TASK PROMPT: Take the line containing "At what coordinates" and all lines after it, through the end of the material, and repeat them exactly, pictures left out.

RECORDS:
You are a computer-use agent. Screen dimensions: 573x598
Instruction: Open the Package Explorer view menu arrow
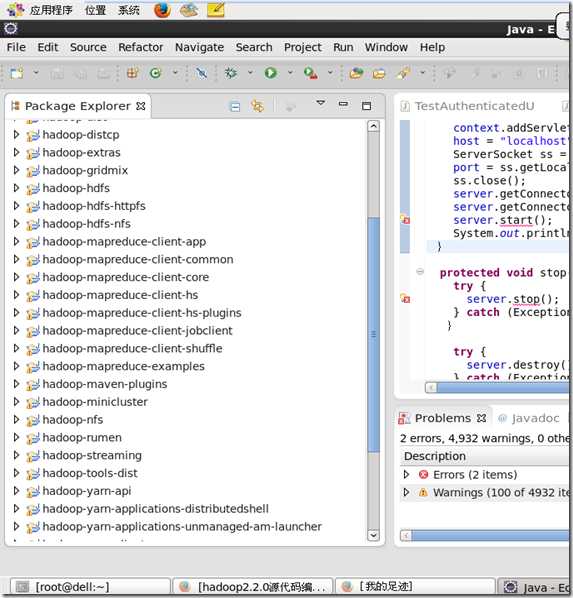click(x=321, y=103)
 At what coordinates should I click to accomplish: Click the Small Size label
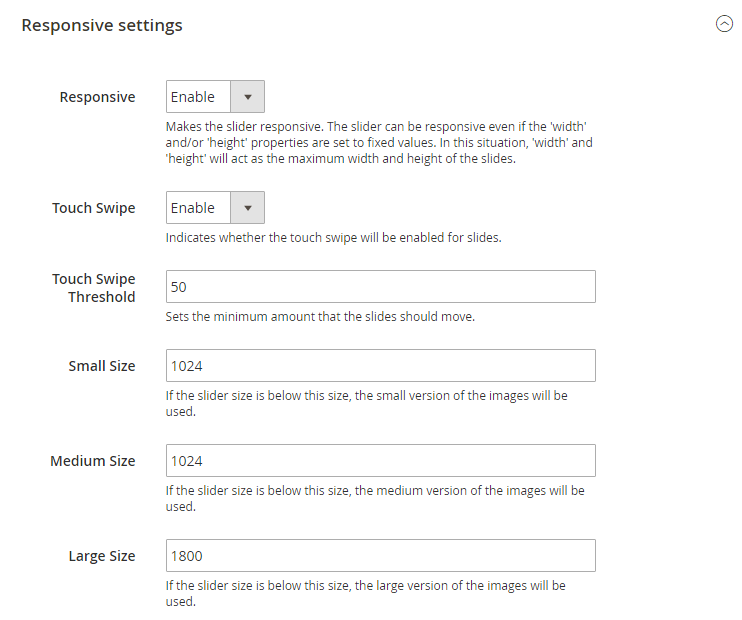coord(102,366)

PROBLEM SOLUTION:
 At what coordinates should I click to accomplish: Click the Small Size label
coord(102,366)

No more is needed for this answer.